Training a POS tagging model for Cameroon Pidgin

Introduction

The purpose of this project is to train a Hidden Markov Parts of Speech tagger for Cameroonian Pidgin. Pidgin is a simplified form of linguistic communication between groups of people that do not have a language in common. Pidgin is not considered as a full language by linguists. However, pidgin is commonly spoken in especially in various African countries including Cameroon, Ghana, Nigeria and Senegal. Pidgin varies across regions and countries. Cameroonian pidgin is also known as Kamtok.

Parts of Speech (POS) tagging refers to grammatically tagging a word in a sentence with respect to a particular part of speech. In natural language processing, POS tagging is very crucial for tasks such as Machine translation, Name entity recognition, sentiment analysis, and information retrieval.

A Hidden Markov Models (HMM) is a statistical model that can be used to capture hidden information from observable sequential symbols. Given a sequence of inputs, like words, the model will compute a sequence of outputs of the same length. An HMM model is a graph where nodes are probability distributions over labels and edges give the probability of transitioning from one node to the other. HMM is largely used to assign the correct label sequence to sequential data or assess the probability of a given label and data sequence. HMM is useful for tasks such as Speech recognition, optical character recognition, and in this case text classification.

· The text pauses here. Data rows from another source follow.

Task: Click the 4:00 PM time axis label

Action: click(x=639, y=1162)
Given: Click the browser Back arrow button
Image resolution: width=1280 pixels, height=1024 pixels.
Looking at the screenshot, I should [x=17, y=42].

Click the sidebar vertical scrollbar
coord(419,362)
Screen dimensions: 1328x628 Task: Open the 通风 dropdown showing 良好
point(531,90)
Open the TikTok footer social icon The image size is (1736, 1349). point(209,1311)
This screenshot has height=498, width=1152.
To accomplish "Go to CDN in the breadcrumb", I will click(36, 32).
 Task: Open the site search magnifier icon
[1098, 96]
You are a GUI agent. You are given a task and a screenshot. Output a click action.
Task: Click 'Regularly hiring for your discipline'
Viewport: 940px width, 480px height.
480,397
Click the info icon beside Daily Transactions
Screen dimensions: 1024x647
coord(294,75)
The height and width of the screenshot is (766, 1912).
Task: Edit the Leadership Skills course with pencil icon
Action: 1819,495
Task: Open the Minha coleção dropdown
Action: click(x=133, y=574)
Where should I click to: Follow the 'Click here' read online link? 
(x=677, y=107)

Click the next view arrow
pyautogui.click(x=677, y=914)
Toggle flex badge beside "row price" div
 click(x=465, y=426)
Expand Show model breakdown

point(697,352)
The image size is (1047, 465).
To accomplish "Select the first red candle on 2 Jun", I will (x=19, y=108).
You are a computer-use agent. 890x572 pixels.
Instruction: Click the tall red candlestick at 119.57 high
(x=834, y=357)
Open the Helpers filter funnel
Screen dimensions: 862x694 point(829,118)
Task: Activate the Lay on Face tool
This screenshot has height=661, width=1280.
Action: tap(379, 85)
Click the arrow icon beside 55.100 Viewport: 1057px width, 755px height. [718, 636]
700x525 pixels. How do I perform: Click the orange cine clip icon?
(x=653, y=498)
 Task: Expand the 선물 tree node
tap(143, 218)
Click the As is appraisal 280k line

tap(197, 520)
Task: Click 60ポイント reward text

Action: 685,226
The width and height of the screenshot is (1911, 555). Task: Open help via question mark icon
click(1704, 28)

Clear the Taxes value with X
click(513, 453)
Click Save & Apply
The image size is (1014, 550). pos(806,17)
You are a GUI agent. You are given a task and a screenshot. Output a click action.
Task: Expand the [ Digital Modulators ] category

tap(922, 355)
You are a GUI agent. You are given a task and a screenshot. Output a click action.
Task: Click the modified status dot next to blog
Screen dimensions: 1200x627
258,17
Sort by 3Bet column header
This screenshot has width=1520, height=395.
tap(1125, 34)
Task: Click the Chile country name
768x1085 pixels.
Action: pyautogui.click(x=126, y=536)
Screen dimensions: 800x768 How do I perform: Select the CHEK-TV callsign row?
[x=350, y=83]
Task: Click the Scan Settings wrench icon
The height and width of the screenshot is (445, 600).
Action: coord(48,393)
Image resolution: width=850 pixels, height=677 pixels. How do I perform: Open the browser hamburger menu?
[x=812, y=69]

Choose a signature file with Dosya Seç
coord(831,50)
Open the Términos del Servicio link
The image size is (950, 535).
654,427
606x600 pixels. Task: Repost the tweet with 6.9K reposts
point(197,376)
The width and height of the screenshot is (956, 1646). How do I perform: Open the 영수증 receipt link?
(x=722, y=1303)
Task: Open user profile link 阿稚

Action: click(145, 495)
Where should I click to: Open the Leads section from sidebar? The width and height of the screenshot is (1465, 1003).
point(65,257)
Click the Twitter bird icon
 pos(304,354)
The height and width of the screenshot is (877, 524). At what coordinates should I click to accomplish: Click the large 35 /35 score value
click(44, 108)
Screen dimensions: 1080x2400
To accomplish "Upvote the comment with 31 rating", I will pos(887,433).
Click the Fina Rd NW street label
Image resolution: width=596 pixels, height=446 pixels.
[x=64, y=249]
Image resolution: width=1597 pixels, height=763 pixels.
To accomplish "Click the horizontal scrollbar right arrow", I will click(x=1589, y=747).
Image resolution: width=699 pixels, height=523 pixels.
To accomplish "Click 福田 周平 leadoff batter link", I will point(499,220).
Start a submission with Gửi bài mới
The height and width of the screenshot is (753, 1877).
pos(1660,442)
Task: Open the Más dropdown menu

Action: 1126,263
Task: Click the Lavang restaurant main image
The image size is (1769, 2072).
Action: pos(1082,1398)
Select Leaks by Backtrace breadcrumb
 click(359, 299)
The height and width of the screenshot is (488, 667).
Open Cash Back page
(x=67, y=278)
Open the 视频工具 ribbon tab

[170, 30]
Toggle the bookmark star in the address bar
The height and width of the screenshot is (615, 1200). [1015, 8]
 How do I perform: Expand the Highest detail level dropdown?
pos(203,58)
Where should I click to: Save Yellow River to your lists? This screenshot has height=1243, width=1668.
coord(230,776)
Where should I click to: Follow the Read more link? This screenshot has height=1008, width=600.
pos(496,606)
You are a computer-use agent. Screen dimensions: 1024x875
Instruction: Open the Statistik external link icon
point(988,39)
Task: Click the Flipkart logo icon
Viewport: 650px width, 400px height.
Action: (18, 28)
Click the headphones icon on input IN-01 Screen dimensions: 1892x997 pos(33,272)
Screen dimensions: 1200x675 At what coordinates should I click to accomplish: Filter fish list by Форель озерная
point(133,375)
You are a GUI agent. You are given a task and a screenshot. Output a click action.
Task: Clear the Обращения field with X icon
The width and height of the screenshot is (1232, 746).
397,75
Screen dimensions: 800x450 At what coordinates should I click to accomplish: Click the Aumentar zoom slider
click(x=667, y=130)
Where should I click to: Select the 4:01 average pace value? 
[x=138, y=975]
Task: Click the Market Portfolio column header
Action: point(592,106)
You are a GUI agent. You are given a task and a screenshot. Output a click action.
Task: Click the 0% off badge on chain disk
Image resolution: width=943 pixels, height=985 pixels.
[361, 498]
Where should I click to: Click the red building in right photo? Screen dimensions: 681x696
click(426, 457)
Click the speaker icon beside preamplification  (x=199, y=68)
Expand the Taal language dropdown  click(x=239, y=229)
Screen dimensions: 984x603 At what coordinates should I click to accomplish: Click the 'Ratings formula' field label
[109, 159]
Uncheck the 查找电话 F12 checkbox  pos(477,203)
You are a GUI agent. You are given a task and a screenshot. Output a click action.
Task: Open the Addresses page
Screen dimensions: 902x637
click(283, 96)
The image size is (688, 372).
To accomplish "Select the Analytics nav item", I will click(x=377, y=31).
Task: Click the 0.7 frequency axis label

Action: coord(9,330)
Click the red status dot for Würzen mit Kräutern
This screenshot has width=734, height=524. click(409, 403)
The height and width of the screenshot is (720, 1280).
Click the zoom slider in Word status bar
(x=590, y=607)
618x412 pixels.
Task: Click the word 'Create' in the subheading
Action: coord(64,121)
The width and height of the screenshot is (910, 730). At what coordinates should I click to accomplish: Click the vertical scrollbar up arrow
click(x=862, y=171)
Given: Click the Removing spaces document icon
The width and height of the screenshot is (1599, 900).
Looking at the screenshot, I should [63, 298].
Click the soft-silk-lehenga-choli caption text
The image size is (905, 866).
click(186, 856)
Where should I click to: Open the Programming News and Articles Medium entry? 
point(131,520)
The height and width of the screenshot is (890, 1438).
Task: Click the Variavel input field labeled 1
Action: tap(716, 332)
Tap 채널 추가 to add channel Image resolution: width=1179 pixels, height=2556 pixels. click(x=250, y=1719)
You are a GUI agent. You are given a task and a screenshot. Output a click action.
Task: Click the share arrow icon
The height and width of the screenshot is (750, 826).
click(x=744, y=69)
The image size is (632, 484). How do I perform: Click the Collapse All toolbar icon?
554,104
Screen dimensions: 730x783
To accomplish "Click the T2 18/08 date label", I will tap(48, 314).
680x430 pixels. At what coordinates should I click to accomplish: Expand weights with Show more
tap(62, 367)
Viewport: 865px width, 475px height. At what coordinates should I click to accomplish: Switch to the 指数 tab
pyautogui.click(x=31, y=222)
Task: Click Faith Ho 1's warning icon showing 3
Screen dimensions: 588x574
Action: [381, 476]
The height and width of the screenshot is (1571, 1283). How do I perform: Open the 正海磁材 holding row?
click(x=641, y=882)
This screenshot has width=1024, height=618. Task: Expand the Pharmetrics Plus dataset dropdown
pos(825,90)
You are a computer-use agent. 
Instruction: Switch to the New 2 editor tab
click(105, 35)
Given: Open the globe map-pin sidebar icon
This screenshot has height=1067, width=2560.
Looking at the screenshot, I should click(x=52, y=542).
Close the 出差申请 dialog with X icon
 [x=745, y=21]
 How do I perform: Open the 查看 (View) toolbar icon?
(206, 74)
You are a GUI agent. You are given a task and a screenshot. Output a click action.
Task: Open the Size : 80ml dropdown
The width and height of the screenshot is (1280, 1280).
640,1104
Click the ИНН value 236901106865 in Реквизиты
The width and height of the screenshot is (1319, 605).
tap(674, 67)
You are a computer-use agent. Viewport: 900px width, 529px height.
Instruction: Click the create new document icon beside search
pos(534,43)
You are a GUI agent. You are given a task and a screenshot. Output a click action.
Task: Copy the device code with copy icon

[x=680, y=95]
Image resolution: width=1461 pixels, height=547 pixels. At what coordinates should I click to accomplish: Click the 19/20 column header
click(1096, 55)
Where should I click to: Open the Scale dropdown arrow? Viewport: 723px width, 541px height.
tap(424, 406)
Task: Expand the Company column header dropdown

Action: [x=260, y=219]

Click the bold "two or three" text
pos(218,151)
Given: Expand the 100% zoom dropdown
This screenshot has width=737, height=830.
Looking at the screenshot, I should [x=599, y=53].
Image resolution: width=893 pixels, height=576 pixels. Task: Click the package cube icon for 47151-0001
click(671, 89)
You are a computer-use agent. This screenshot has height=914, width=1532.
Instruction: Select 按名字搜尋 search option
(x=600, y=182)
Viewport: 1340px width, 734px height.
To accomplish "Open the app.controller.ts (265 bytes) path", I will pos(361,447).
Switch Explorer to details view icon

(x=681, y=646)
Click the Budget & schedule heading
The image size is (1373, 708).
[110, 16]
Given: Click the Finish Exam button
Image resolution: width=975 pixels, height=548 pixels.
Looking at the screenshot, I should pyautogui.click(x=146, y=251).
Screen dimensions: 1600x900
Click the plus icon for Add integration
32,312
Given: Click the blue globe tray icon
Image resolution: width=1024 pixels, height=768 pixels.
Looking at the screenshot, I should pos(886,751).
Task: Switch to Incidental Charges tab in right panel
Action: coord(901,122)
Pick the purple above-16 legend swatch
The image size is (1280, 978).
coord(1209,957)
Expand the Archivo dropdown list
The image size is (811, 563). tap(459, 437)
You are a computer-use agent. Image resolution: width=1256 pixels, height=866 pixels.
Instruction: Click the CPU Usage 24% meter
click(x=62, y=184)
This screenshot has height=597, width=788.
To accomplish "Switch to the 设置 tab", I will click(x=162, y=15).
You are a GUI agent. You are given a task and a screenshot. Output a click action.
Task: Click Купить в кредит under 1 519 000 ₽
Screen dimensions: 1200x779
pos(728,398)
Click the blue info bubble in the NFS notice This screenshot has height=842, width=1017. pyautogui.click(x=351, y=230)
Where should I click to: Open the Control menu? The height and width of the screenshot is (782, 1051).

Libraries such as Spacy or NLTK already have trained machine learning models that can be used to obtain the parts of speech for high resource languages such as English. The aim of this task is to train a model that can assign POS tags to words from the Cameroon Pidgin corpus.

The dataset is set of tagged transpositions of conversations between two or more person conversations both by telephone and in-person. This dataset was gotten from Dr. Melanie Green, University of Sussex; Dr. Miriam Ayafor, University of Yaoundé I and Dr. Gabriel Ozon, University of Sheffield, 2016, A Spoken Corpus of Cameroon Pidgin English: pilot study, Literary and Linguistic Data Service, hdl.handle.net/20.500.14106/2563 (https://llds.ling-phil.ox.ac.uk/llds/xmlui/handle/20.500.14106/2563).

Dataset Pre-processing

I am using colab for this project. The dataset contains various transcripts by speakers from various towns including Bamenda, Douala, and Bertoua. Every word in each sentence has already been assigned a part of speech. For the first experiment, the only transcripts form Bamenda and Kumba are selected. The total number of sentences from these transcripts are 7903. There are 56 POS tags in these transcripts. Some of the POS tags are: NNP (personal noun), PUN (punctuation), FOR (foreign word),and VBO(verb).

This makes the training process easy. Words without tags were omitted from the dataset. Also, words with more than one tag were removed. The tokens and their POS tags were paired as tuples for each sentence.

Training and Result

The data was split into train and test.

The data was split into train and test with scikit-learn's train-test-split. The HiddenMarkovModelTagger from NLTK library was used to train the model on the train data and the test set was used for evaluation.

The results show that model is accurately able to predict most of the POS tags. More so, the accuracy of the model is 0.93.

Challenges

Some of these POS tags do not fall under the Penn Treebank POS tags. For instance, the POS tags such as TMO (modality marker), TPE (perfective aspect marker), FOC (focus marker), IDG (indigenous word) to name a few. If these tags are categorized as X (others), a lot of meaningful tags will be missed. Going through this dataset made me realize how vast Cameroon pidgin vocabulary is. As a result, the tags provided in this dataset are used as the treebank.

Knowledge/Conclusion

The total number of sentences is 7900

The total number of tokens was 23632

The accuracy of the model is 0.93.

Next steps

Use more universal treebank for POS tags.

Train a POS tagging model for all African pidgin.